We use these statistics to reorder the joins of the queries to achieve faster join-execution.
Every query being read from the stdin gets parsed and its members (FROM - WHERE - SELECT) are saved in a query-structure.
The query members are:
- The "RelationIDs" which are the names of the tables which participate in the query along with their aliases.
- The "Predicates" which contain the filters and the joins, based on which the results will be calculated.
- The "Selections" which contain the table and the column numbers that the SUMs will be calculated on.
After parsing a query, we gather statistics for the predicates in order to predict the best order for the joins to be executed in.
In order to find the best join-order, we gather the statistics for the filters and then execute the best tree. Our BestTree function creates a adjacency matrix from the joins of the query, where every element is 1 or 0 depending on if it's adjacent with another or not.
Then, it needs to find best sets that contain 2 Relations (1 join), 3 Relations (2 joins), etc... Bitwise operations are used to judge between different sets(for example 0011 is the set (0,1) and 0101 is the set (0,2)).
The sets of 2 are created from every individual join. When a set is found, then the join statistics(intermediate table results) are gathered for that set and the cost is calculated.
After the sets of 2, come the sets of 3 where the same idea applies (same for sets of 4, etc). One set is better than another if they are the same number, for example [(0,1), 2] and [(1,2), 0] are the same number 0111 but the
order of the joins is different, meaning the cost of joins is different and the set that produced the smallest number of intermediate results is the better one.
After finding the best set/best order of joins, the program reorders the joins in the query_info accordingly and it passes it to the function that is going to execute the query.
After re-ordering the joins (if needed), we execute the query.
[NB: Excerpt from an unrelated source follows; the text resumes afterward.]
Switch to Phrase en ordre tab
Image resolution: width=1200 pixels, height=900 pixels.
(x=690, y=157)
The filters are executed first and after their execution one or more (if there are more than one filters) intermediate tables get created to store the results (row ids) produced by the filters.
Afterwards, we execute the joins one-by-one (their order will be the best since it will be changed after the Best-Tree optimization).
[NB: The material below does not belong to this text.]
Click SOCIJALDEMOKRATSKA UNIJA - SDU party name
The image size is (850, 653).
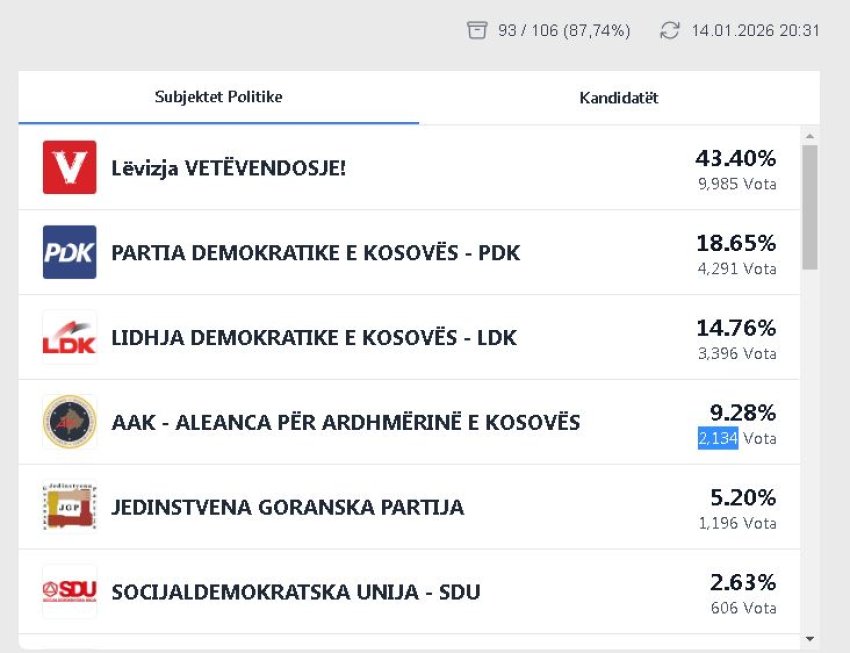[295, 592]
There are 3 types of joins:
- If none of the relations that are being joined exist in an intermediate table, join them and save the results in a new intermediate table.
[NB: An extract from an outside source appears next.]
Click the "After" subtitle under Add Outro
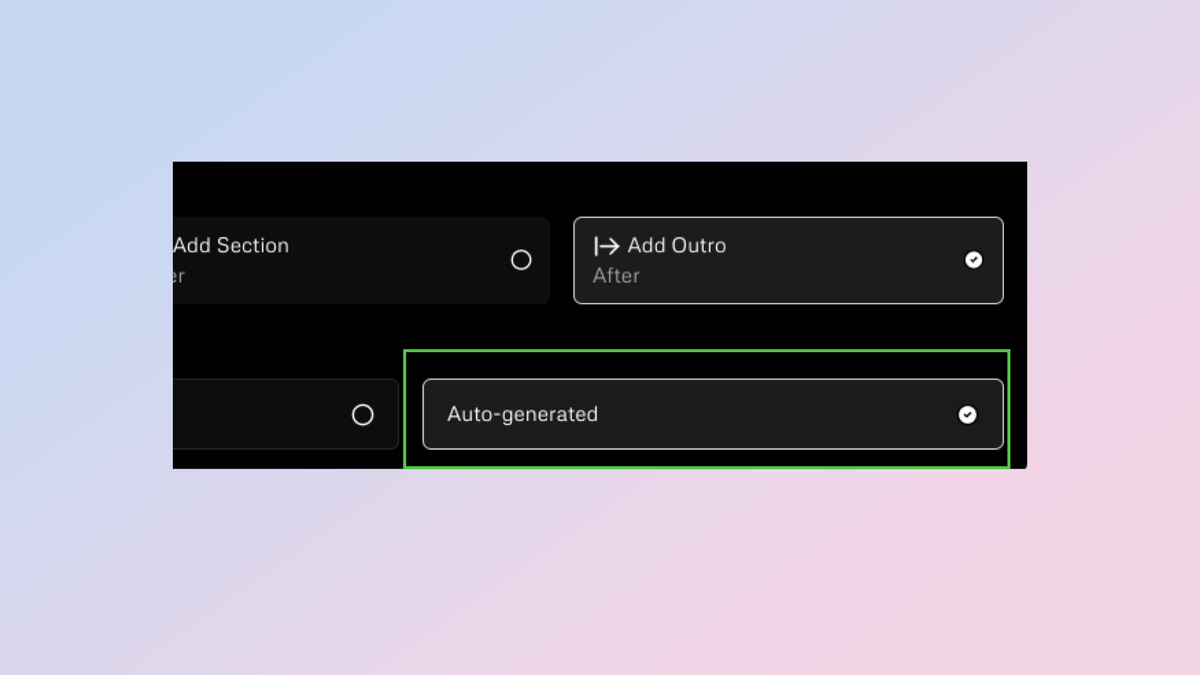 tap(616, 276)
- If only one of the relations exists in an intermediate table, get the rowIDs from the intermediate table, get the real data from original relation, join the 2 relations and save the new row IDs in the already existing intermediate table.
- If both relations exist in an intermediate table, there are 2 options. One, if they are in the same intermediate table, you have to do a "filter", column to column comparison and keep only the rows that the columns are equal.
And two, if they are in different intermediate tables, you have to join the 2 relations and then "combine" the 2 intermediate tables into 1.
In the end, we will have the produced results in the final intermediate table (only one because every query is a connected graph). Those results will then get SUM-med depending on the query-selections and those SUMs will be printed in stdout.
H1_PARAM: After some experiments, we found out that by assigning it to 3 we get an improved execution time.
H2_PARAM: We chose the value 251 as the h2 value, even though it doesn't make a huge different compared to 151 for example.
Multithreading: For the "parallel" relation histogram creation, relation partition and join of relations, we use number of threads equal to the number of buckets, which means 8 (2 ^ H1_PARAM). But for the parallel SUM calculation,
after some experiments, we found out that splitting the sums at 32 or 64 parts is a better number than just splitting it at 8 parts (number of threads). The time of the SUM execution was improved significantly from ~0.55 to ~0.30 (45%).
JOINED_ROW-IDS_NUM: The size of every result was changed from 1MB to 128KB after adding multithreading because each thread had its own results, were as in the past all the results of the join were written in one result struct.